Recorded data
════
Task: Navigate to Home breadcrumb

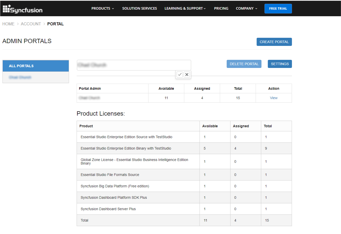Action: (x=8, y=24)
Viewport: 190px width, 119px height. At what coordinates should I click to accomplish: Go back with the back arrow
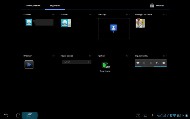(6, 115)
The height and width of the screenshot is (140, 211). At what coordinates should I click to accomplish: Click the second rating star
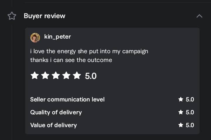(x=45, y=76)
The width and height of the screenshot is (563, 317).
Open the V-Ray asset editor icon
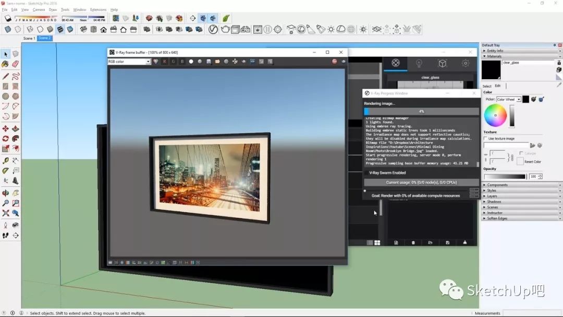pos(213,30)
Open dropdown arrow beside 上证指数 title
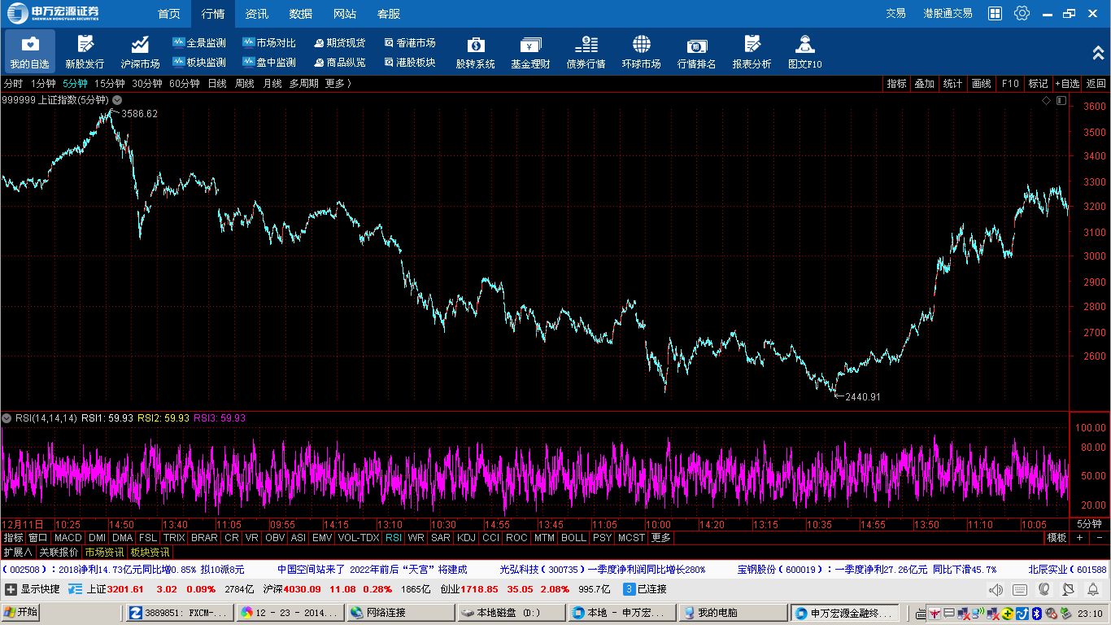Viewport: 1111px width, 625px height. [x=117, y=100]
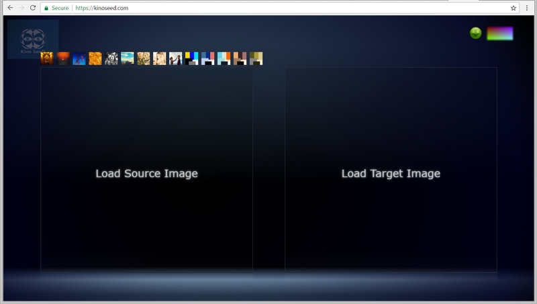
Task: Open the Chrome three-dot menu
Action: 528,8
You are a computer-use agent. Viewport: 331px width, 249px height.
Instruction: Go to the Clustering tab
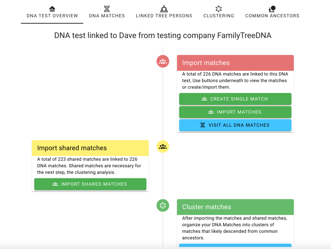click(219, 16)
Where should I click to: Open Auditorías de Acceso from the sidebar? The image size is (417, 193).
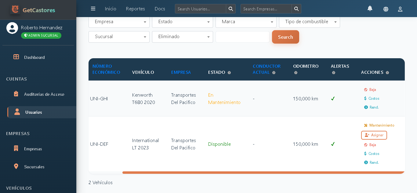pyautogui.click(x=44, y=94)
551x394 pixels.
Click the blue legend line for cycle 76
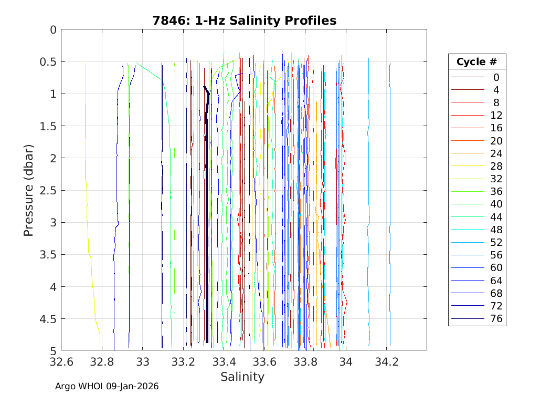pyautogui.click(x=468, y=319)
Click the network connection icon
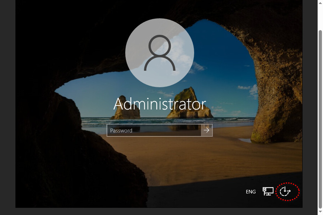This screenshot has height=215, width=323. (x=268, y=191)
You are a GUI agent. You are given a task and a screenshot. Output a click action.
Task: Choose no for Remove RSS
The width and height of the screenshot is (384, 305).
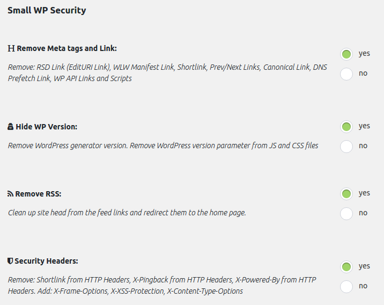[346, 213]
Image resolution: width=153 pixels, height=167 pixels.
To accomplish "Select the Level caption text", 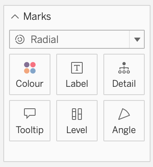I will tap(77, 130).
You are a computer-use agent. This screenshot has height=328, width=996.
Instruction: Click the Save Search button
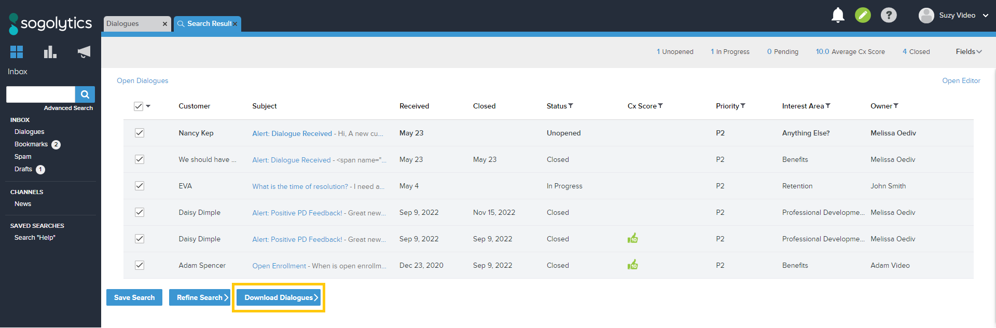(134, 297)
════
- [REQUIRED WORK]: Write out exactly the lines above between the one with "Viewport: 190px width, 119px" and the one with "Task: Choose no for Remove RSS", inclusive, with pictures left out.

- [RESPONSE BOX]:
Viewport: 190px width, 119px height. At what coordinates should I click to accomplish: Go back with the back arrow
(6, 115)
The height and width of the screenshot is (140, 211). At what coordinates should I click to accomplish: Click the second rating star
(x=45, y=76)
The width and height of the screenshot is (563, 317).
Open the V-Ray asset editor icon
pos(213,30)
Open dropdown arrow beside 上证指数 title
Viewport: 1111px width, 625px height. [x=117, y=100]
Task: Open the Chrome three-dot menu
Action: 528,8
You are a computer-use agent. Viewport: 331px width, 249px height.
Instruction: Go to the Clustering tab
click(219, 16)
Where should I click to: Open Auditorías de Acceso from the sidebar? The image size is (417, 193).
pyautogui.click(x=44, y=94)
551x394 pixels.
Click the blue legend line for cycle 76
pyautogui.click(x=468, y=319)
Click the network connection icon
This screenshot has height=215, width=323. (x=268, y=191)
You are a GUI agent. You are given a task and a screenshot. Output a click action.
Task: Choose no for Remove RSS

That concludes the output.